Abstract:
The text of the Bible projects for its readers a Biblical-textual world. Christians live within the seminal, normative contours of this symbolic Biblical world. In this regard, a Ricoeurian hermeneutics presents a helpful apparatus to the reader of the Biblical text. In his hermeneutical studies, Ricoeur organises his considerations around four poles that operate as guidelines for this study – distanciation, objectification, projecting of a world and appropriation. In this thesis each of these considerations is applied to Proverbs 10:1–15:33 to facilitate an exploration of the symbolic-textual world projected for the reader in this literature.

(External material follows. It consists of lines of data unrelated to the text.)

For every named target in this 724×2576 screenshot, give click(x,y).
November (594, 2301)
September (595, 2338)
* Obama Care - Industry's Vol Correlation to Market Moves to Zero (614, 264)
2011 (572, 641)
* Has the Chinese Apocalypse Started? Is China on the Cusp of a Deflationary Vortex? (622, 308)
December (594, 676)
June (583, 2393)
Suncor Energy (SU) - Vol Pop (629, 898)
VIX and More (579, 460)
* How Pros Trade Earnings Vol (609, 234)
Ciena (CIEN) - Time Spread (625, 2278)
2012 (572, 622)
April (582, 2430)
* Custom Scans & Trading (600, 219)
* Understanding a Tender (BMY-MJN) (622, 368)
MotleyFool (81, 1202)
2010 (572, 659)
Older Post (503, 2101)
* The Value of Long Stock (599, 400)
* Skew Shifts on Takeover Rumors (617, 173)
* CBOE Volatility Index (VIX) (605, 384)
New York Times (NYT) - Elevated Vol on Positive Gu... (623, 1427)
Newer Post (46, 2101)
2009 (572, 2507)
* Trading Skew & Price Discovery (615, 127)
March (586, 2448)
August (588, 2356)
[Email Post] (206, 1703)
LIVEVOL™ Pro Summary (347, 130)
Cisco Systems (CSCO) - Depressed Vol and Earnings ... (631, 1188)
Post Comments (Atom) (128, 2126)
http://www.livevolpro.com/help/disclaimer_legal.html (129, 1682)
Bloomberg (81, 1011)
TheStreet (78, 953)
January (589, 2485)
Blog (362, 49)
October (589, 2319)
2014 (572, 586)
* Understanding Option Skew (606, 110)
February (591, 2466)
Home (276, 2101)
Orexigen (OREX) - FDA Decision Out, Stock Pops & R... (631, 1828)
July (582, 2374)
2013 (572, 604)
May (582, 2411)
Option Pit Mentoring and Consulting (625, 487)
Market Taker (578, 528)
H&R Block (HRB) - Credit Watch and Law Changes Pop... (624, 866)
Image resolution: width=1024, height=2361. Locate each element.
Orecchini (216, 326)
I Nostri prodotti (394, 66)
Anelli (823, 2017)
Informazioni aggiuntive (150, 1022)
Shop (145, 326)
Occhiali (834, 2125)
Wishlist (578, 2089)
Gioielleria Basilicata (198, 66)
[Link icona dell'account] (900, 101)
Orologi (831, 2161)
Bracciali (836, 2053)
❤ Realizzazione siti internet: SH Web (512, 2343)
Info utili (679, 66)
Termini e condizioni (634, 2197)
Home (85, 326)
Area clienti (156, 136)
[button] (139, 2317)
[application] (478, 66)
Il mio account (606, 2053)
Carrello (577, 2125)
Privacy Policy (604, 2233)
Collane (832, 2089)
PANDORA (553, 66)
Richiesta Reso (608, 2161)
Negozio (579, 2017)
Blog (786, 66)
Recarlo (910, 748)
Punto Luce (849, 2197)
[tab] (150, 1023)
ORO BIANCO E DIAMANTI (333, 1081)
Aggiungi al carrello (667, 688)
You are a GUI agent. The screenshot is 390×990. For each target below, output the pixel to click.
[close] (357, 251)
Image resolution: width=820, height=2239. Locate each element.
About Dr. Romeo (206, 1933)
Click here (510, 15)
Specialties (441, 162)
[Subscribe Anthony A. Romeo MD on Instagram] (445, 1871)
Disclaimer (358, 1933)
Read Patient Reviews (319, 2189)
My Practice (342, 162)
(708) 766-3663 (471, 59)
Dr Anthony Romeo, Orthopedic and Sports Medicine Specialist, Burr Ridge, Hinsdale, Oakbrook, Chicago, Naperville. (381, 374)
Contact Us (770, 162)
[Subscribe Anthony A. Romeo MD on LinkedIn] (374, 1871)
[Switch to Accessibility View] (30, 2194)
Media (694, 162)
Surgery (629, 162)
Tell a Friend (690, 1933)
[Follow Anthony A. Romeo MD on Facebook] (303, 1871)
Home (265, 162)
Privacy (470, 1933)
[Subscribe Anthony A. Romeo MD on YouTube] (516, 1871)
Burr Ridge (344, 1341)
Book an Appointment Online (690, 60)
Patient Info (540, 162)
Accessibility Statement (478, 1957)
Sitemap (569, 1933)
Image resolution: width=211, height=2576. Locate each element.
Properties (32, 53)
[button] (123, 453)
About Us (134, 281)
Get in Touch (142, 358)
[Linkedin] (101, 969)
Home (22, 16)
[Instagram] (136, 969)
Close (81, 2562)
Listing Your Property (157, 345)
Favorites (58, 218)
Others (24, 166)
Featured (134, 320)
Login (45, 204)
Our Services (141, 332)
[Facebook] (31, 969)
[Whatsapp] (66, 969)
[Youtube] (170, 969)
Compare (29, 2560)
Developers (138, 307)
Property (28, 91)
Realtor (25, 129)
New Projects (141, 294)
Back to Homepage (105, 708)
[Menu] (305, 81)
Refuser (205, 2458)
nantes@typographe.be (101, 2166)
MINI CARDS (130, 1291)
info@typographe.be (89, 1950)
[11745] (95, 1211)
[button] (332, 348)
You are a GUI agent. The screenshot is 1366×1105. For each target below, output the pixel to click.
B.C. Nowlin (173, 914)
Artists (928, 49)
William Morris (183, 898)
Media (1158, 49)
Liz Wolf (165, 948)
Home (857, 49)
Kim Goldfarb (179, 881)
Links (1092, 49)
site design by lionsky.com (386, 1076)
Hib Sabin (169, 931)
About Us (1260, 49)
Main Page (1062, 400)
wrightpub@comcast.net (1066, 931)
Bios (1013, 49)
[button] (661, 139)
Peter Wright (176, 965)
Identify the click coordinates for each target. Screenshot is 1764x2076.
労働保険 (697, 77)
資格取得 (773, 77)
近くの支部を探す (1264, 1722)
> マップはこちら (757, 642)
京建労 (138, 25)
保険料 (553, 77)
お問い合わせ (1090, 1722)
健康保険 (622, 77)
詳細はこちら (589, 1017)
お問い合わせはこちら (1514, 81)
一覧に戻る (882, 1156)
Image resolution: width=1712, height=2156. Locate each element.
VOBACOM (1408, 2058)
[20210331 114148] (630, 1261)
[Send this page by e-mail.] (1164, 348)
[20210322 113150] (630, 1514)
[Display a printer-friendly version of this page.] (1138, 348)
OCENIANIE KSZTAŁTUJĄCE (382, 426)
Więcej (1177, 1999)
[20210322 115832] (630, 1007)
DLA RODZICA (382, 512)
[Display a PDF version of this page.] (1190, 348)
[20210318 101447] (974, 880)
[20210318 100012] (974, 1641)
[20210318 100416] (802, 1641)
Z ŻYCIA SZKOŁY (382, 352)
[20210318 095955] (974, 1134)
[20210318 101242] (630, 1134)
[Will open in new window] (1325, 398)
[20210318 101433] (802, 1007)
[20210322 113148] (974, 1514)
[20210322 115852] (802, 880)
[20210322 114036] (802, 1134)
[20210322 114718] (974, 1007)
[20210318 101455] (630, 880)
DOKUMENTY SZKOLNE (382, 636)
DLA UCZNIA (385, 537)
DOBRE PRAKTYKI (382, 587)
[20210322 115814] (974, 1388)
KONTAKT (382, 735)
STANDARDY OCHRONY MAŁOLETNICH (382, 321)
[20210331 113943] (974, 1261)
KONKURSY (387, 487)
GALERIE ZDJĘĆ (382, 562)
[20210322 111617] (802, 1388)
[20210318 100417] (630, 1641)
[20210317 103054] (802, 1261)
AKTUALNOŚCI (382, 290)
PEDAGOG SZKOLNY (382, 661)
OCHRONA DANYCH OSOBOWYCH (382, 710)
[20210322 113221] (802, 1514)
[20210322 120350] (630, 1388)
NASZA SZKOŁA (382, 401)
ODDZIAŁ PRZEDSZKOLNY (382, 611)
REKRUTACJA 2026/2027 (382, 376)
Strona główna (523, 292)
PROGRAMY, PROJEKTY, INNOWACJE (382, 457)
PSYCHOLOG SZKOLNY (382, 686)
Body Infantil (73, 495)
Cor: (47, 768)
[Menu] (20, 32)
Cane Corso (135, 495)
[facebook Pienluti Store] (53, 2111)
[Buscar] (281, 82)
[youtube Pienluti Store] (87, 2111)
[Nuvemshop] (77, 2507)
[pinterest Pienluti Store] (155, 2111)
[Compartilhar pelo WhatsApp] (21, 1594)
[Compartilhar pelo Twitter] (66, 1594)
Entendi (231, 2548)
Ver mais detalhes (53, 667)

It is the thesis of the study that the proposed reading strategy is, in terms of the threefold movement within postmodern thought – the movements beyond foundations, beyond totalities and towards the Other – a most productive effort. When this reading strategy is utilised for Proverbs 10:1–15:33, with specific reference to the fear of the Lord, the concept of the fear of the Lord is found to have a functional definition within this collection rather than an ontological or theoretical one. With this approach, the fear of Yahweh-proverbs in Proverbs 10:1–15:33 are understood not to be dogmatised, absolute, universal truths but finds, in line with the movement beyond totalities, its authority in the context within which it is applied. Instead of communicating propositional content, which is in line with the movement beyond foundations within postmodern thought, by their power to disclose a symbolic world, it confronts the reader with the Other, in line with the movement toward the Other, and consequently opens up new modes of being, orienting the reader’s practical actions.